If you care about your online presence, you must own it. I do, and that’s why my email address has always been at my own domain, not the domain of any employer or webmail service.
You might think your
@gmail.com
address will be fine indefinitely, but if I used a webmail address from the best webmail provider at the time I broke away from my university address and formed my own identity, it would have ended in@hotmail.com
. And that wasn’t very long ago.
— Own Your Identity by Marco Arment
I’ve had email at my domain for many years, so I don’t face the headache some do with switching today. If your email ends with someone else’s domain, bite the bullet and make the switch. The best time may have been in the past, but the second best time is right now.
I’m currently trying out FastMail for hosting my email. I previously used Google Apps for Your Domain. Since late last year, that product has been focused on businesses. I’ve wanted to try the benefits of paid email (no ads) with a bring-your-own-domain service intended for individuals.
Here’s some factors that went into my decision to try FastMail:
- Built on open source. Their production IMAP server is on GitHub.
- Reasonable charge of $40 per year.
- DomainKeys and SPF to deter others from spoofing your domain.
Here’s what I don’t like, and why you shouldn’t switch:
- I’ve had a couple spam messages come into my FastMail inbox, which rarely happens in GMail. You can train a personal Bayes filter over time, and tweak the spam score sensitivity, but I doubt it’ll be as good.
- No 2-factor auth without expensive SMS messaging, but I don’t need this as much since I use 1Password.
- Their documentation is pretty atrocious. They document everything but you’ll spend time digging for it.
- Filters are not as easy to setup, but you get to edit the code behind them which is based on standard Sieve.
The good: Their website is fast. Gravatars are used in their website and I prefer its look-and-feel to GMail. If you don’t like it, you can run your own custom CSS and JavaScript to customize it.
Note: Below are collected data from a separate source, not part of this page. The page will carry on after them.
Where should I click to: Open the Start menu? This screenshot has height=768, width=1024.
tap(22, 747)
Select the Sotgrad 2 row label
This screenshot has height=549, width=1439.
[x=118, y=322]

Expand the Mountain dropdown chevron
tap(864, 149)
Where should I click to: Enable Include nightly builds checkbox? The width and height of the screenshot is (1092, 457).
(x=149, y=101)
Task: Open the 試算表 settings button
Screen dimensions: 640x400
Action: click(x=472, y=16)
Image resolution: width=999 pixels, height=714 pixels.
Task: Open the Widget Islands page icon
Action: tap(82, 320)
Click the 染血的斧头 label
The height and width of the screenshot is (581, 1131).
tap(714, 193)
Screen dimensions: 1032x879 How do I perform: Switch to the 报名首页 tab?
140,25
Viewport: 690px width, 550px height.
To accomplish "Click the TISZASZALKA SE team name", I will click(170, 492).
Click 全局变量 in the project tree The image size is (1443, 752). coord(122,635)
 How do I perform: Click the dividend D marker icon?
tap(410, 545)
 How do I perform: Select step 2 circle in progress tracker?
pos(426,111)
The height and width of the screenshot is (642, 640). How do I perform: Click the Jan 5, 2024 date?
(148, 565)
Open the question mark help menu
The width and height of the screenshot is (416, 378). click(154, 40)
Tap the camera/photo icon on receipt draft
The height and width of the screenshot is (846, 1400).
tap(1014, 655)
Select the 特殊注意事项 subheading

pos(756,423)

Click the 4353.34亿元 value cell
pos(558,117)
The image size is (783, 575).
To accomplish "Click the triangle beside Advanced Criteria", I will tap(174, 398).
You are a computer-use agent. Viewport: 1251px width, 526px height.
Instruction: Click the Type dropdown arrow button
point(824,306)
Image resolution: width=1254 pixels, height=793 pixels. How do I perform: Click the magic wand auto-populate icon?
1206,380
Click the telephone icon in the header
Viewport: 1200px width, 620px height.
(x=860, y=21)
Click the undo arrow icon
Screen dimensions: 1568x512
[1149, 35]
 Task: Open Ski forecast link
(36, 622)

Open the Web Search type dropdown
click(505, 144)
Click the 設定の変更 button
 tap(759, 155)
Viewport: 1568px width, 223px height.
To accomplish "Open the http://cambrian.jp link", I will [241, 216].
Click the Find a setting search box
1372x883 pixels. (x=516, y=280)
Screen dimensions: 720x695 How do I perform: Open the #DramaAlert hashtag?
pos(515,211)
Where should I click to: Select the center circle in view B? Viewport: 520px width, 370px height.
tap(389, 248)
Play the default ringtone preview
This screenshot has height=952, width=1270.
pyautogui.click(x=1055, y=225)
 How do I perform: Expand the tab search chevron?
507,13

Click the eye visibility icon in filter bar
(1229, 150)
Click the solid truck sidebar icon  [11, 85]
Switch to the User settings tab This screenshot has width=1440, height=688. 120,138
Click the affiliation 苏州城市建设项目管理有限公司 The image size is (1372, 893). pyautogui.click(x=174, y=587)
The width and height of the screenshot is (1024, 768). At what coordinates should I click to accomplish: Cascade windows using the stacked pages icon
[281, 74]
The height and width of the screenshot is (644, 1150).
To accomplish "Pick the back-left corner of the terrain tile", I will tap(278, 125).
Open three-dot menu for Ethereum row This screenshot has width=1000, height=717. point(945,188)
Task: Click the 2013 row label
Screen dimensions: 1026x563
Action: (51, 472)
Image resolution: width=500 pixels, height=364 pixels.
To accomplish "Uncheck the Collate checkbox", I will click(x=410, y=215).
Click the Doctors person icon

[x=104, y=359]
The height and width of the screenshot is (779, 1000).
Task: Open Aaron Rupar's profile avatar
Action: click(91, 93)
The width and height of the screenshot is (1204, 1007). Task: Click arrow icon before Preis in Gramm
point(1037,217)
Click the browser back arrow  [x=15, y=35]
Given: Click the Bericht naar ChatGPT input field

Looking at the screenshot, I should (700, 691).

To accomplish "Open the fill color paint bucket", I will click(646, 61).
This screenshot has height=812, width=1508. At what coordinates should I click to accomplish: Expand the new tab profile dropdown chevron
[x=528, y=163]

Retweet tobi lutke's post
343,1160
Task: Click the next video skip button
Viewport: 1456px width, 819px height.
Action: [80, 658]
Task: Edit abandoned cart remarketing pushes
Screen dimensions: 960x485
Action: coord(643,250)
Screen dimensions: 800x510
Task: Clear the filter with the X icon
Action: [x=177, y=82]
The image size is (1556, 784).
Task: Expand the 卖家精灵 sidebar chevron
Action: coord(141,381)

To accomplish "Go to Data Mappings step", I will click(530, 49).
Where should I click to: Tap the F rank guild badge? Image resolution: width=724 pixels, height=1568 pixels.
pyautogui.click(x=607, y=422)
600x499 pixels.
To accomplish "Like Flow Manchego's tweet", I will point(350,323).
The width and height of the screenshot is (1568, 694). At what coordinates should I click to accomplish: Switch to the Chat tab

We’ll see how this works out. If you decide to switch, read their migration instructions to get properly relocated from your current IMAP provider. Make sure you put SPF and DomainKeys into your DNS configuration while you’re changing MX records. The SPF record to set is v=spf1 include:spf.messagingengine.com -all
(on TXT and SPF, if your DNS does both). The DomainKeys TXT record to set is on the “Virtual Domains” advanced settings screen once you sign in.
No matter what you choose, go forth and own your email. Even if my trial of FastMail goes south, they’re just a provider behind my own domain, and I can even go back to GMail. Switching providers is easy once your email is on your domain, so get to it.